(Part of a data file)
□ □ □ □
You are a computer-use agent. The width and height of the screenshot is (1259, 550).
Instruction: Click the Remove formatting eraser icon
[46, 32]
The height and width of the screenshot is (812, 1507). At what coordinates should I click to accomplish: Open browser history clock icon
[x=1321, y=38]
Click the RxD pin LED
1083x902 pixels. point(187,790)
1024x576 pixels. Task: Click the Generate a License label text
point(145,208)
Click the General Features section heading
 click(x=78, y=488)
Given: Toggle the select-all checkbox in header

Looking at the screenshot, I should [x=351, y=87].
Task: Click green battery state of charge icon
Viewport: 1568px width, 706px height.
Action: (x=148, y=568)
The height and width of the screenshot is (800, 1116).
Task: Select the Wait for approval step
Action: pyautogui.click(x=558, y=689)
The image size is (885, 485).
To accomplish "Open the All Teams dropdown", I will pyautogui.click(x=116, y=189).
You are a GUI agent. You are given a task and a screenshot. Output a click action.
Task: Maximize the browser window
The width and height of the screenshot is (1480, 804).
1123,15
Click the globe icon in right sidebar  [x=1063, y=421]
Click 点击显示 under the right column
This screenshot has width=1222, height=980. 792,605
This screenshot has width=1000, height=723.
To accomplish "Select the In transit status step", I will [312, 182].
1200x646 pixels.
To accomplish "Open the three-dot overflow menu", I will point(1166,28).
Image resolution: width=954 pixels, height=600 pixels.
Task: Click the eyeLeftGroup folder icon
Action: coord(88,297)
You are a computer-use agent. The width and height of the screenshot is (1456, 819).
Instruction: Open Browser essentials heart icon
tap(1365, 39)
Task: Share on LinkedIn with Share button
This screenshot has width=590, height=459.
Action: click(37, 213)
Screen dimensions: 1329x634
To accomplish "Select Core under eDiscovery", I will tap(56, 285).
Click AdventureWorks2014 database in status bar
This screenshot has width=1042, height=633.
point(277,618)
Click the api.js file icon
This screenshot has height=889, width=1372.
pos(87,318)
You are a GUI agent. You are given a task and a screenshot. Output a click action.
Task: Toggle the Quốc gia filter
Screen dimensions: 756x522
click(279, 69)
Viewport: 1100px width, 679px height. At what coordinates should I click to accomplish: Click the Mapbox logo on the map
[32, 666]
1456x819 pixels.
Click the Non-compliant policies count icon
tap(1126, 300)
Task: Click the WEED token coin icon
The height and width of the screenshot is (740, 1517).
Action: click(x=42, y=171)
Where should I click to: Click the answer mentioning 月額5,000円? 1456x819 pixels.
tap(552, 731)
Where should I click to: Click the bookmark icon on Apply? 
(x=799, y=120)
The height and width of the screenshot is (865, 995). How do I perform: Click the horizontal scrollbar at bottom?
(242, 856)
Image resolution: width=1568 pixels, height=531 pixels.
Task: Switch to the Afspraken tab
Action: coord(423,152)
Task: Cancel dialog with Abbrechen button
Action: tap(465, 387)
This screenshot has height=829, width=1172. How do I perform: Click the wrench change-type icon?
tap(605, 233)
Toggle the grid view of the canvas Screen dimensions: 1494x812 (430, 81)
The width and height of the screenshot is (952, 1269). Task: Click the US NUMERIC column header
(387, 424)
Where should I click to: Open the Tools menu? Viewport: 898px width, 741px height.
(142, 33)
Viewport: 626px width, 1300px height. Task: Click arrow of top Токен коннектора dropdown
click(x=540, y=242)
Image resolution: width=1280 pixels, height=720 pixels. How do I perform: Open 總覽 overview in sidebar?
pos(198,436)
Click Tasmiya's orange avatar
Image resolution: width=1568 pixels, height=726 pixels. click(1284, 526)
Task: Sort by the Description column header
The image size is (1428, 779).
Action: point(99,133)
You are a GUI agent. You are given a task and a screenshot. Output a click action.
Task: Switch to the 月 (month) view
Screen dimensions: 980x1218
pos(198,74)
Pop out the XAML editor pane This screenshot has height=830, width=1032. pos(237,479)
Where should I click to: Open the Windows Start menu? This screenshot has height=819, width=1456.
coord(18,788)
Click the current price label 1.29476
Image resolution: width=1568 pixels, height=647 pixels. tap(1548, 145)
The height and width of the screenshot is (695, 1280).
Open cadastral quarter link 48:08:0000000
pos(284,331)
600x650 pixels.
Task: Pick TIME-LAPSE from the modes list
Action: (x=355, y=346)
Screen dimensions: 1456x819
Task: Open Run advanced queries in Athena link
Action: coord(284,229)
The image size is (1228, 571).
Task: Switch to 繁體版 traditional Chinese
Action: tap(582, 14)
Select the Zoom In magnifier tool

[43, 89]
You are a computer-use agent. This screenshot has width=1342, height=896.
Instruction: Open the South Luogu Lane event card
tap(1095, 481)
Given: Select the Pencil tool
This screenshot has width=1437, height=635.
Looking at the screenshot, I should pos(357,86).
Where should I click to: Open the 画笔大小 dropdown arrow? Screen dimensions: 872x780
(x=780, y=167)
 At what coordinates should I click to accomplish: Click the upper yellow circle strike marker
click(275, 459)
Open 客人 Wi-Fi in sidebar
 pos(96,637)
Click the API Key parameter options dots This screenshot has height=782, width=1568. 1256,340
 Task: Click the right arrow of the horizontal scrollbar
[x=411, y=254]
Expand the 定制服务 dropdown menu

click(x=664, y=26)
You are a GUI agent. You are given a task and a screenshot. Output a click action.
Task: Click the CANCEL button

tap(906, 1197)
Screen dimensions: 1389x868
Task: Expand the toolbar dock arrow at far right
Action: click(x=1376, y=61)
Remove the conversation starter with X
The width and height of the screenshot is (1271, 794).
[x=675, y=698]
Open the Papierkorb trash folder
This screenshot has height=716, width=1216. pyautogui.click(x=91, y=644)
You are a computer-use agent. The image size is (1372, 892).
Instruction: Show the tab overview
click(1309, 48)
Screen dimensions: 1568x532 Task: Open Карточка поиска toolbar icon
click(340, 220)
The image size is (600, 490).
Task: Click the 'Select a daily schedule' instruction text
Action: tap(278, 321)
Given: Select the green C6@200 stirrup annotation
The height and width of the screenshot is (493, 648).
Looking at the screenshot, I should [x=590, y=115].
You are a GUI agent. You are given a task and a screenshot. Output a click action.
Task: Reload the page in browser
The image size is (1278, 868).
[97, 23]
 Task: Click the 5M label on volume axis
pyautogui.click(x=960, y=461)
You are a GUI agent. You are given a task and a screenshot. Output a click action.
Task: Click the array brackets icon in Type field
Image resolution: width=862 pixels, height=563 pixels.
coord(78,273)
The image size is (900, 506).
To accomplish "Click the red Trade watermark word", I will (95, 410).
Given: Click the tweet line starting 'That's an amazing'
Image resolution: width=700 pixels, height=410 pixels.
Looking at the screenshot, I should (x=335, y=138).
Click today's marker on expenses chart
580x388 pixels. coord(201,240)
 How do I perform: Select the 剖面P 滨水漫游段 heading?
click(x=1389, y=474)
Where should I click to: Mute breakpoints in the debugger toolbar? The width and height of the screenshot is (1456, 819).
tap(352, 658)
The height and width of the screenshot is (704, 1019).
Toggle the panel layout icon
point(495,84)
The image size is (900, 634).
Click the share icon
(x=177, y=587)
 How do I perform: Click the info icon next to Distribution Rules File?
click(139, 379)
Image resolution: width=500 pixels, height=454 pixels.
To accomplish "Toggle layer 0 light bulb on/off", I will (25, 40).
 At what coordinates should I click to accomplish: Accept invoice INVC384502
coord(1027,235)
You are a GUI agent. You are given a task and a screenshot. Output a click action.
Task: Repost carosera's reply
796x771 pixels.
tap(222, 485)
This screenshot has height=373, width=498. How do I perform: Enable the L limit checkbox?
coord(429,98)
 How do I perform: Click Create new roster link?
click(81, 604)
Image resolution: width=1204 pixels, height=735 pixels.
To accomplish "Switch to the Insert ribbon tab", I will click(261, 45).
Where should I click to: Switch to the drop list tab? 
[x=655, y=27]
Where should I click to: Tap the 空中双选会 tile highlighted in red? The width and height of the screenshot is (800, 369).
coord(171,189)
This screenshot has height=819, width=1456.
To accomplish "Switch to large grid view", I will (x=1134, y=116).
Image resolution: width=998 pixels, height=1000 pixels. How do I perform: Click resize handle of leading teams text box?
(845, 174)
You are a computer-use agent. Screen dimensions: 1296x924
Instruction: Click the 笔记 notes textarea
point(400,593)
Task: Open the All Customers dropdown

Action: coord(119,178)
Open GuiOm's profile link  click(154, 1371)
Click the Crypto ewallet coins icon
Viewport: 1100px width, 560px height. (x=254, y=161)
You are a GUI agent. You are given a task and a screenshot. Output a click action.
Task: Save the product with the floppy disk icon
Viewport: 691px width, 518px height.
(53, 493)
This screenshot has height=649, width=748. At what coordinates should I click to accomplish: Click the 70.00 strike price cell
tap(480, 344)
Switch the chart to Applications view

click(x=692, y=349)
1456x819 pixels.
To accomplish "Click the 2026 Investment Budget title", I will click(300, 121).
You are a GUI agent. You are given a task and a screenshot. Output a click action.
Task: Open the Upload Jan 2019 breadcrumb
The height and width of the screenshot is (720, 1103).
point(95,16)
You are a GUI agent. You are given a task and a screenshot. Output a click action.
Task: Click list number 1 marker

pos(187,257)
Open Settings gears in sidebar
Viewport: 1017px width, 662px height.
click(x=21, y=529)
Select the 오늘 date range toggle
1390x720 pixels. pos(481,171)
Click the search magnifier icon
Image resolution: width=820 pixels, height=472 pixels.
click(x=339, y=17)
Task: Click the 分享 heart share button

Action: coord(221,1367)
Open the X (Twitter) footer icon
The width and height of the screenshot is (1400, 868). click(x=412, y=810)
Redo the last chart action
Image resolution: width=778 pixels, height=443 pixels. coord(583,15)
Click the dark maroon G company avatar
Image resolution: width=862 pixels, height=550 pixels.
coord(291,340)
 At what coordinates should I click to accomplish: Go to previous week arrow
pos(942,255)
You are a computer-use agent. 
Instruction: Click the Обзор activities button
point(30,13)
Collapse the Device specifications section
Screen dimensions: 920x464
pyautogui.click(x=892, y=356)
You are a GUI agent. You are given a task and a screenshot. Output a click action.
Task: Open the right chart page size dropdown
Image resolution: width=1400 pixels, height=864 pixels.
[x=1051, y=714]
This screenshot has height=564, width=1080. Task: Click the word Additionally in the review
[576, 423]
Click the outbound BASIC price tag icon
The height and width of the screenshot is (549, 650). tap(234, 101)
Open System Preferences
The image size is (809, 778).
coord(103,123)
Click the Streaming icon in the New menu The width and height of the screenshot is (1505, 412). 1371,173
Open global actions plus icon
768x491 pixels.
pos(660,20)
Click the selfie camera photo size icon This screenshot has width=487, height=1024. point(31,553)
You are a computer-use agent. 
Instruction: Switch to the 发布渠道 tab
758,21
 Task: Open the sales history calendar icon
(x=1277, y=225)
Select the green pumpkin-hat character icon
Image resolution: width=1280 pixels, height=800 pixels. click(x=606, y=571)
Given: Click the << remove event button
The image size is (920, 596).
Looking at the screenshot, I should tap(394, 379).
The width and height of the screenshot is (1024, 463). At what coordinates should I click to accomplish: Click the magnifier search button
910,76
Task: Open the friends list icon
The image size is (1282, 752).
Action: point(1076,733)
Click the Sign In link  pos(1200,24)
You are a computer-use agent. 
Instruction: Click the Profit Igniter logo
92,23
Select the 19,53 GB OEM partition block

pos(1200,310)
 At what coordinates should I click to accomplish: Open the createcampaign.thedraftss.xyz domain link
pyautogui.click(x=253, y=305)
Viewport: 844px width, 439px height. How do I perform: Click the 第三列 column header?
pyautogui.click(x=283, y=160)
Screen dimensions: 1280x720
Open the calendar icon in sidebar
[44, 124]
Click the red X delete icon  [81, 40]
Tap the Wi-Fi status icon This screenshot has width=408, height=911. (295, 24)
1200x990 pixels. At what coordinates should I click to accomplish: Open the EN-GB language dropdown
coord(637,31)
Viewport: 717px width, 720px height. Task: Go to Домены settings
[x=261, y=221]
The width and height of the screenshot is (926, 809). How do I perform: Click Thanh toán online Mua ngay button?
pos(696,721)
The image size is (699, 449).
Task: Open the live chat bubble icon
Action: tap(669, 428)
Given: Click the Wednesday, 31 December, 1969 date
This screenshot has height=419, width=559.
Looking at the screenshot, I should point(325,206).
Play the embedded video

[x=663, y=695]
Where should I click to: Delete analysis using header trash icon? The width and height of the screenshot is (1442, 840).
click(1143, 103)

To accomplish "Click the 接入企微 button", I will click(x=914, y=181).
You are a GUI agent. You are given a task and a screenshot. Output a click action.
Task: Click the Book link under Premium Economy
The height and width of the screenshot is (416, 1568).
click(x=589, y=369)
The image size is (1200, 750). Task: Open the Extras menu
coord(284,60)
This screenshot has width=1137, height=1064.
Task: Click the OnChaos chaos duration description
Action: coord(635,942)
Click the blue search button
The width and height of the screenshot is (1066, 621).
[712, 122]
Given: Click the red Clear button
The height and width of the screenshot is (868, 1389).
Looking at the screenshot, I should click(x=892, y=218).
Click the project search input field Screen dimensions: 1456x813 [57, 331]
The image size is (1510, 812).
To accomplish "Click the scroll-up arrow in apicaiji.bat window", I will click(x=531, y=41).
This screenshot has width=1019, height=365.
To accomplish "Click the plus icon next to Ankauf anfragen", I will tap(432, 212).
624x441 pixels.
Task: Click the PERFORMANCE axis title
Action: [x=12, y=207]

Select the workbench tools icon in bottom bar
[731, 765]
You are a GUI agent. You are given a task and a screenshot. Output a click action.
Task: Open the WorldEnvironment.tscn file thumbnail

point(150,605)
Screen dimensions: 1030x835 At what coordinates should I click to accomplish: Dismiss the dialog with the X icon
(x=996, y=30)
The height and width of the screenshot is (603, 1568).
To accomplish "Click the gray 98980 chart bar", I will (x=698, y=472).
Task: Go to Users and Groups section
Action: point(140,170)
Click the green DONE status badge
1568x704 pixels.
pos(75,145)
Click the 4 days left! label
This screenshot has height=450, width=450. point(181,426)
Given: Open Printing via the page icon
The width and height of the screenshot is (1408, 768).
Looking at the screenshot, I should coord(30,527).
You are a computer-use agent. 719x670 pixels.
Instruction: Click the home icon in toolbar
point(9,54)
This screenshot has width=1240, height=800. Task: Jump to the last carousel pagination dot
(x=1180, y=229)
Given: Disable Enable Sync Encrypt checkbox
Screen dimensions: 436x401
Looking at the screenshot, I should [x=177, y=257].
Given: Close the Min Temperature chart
□ □ □ □
◆ Work to complete: Reproduce verbatim the lines of the records above, from the line containing "Task: Click the 分享 heart share button" through the line containing "pyautogui.click(x=892, y=356)", both included.

◆ Output of the exercise:
Task: Click the 分享 heart share button

Action: coord(221,1367)
Open the X (Twitter) footer icon
The width and height of the screenshot is (1400, 868). click(x=412, y=810)
Redo the last chart action
Image resolution: width=778 pixels, height=443 pixels. coord(583,15)
Click the dark maroon G company avatar
Image resolution: width=862 pixels, height=550 pixels.
coord(291,340)
 At what coordinates should I click to accomplish: Go to previous week arrow
pos(942,255)
You are a computer-use agent. 
Instruction: Click the Обзор activities button
point(30,13)
Collapse the Device specifications section
Screen dimensions: 920x464
pyautogui.click(x=892, y=356)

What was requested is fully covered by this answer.